What is the significance of these findings?
Since early intervention for autism spectrum disorder can be critical to the child’s prognosis, larger studies are needed to determine whether autism is associated with exposure to hyperemesis gravidarum.
In the meantime, pediatricians should ask new mothers if they had a history of extreme nausea and vomiting during pregnancy and, if so, follow these children closely for signs of neurodevelopmental delay.
Should women with hyperemesis gravidarum worry?
Hyperemesis gravidarum patients do not need more to worry about when they are pregnant and feeling extremely ill. The majority of mothers did not report a child with autism spectrum disorder, so the overall risk is likely low.
What else did you find?
This was a very small study, but we did not find any evidence to support an association between common medications to treat nausea and vomiting (ondansetron, promethazine, metoclopramide) and an autism diagnosis.
What are the next steps in this research?
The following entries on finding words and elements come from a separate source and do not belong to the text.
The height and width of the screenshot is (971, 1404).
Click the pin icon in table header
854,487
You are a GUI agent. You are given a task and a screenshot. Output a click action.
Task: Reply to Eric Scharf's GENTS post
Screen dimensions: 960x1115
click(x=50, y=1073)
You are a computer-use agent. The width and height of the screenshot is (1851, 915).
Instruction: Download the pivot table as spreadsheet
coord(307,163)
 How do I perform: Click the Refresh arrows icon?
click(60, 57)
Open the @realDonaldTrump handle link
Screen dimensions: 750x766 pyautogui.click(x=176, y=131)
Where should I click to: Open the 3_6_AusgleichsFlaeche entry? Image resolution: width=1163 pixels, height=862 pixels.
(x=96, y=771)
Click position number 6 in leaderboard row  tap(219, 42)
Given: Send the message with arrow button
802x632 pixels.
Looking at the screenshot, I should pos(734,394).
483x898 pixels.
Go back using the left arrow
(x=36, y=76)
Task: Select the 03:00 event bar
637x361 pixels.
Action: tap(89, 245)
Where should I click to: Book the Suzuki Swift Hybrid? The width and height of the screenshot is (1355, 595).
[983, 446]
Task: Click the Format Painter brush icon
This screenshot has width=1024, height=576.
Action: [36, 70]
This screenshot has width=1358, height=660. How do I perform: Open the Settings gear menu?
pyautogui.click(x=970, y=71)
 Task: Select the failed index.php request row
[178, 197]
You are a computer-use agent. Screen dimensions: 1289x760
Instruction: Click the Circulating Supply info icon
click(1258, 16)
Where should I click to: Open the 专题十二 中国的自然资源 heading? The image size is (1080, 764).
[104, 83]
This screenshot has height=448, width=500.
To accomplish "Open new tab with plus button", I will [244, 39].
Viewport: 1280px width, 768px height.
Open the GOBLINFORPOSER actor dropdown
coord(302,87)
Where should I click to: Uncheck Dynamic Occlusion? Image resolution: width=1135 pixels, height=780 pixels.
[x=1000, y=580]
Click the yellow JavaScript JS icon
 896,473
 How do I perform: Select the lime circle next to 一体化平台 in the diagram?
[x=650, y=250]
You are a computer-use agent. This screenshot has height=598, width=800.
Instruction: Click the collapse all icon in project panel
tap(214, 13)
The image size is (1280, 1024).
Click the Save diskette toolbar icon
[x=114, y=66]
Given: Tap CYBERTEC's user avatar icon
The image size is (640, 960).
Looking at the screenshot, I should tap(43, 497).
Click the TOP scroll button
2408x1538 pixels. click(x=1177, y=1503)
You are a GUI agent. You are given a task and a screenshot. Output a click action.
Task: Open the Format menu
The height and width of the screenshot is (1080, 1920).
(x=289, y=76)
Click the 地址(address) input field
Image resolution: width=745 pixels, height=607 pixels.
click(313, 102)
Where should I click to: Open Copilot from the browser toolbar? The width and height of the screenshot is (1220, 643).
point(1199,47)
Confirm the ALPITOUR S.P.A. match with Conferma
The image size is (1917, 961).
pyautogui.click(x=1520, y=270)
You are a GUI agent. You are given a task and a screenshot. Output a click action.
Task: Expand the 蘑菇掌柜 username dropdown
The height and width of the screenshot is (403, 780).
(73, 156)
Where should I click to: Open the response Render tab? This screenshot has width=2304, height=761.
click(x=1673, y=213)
If larger studies confirm this association, then the next step is to understand why. The cause for this potential association is unknown, but may be due to abnormal expression of two genes, GDF15 and IGFBP7, during fetal development, or stress, nutritional deficits, and/or mother/newborn bonding after birth.
Where can I find out more about hyperemesis gravidarum?
This research was funded, in part, by the Hyperemesis Education and Research Foundation. Their website is www.helpher.org.